▶ **Short problem**: Could you rewrite the material from the line with "Where should I" up to and including the line with "Image resolution: width=640", swapping "folder" for "directory" and leaving everything else as it is? Omit the pictures from your answer.

▶ **Records for processing**:
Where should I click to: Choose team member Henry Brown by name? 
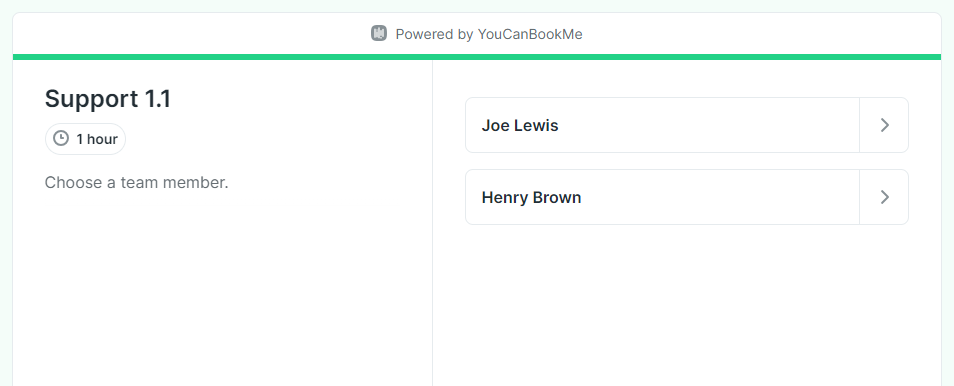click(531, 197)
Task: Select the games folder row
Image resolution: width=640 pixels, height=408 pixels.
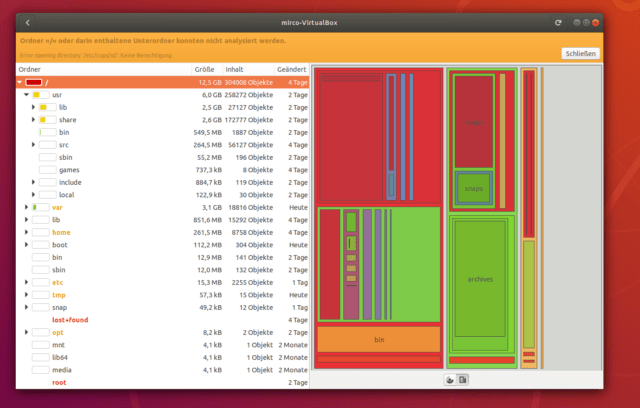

* * *

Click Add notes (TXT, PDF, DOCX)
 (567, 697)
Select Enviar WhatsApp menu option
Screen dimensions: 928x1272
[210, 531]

▶ **Reply**:
Where should I click to: Choose team member Henry Brown by name? 
click(531, 197)
Task: Select the games directory row
Image resolution: width=640 pixels, height=408 pixels.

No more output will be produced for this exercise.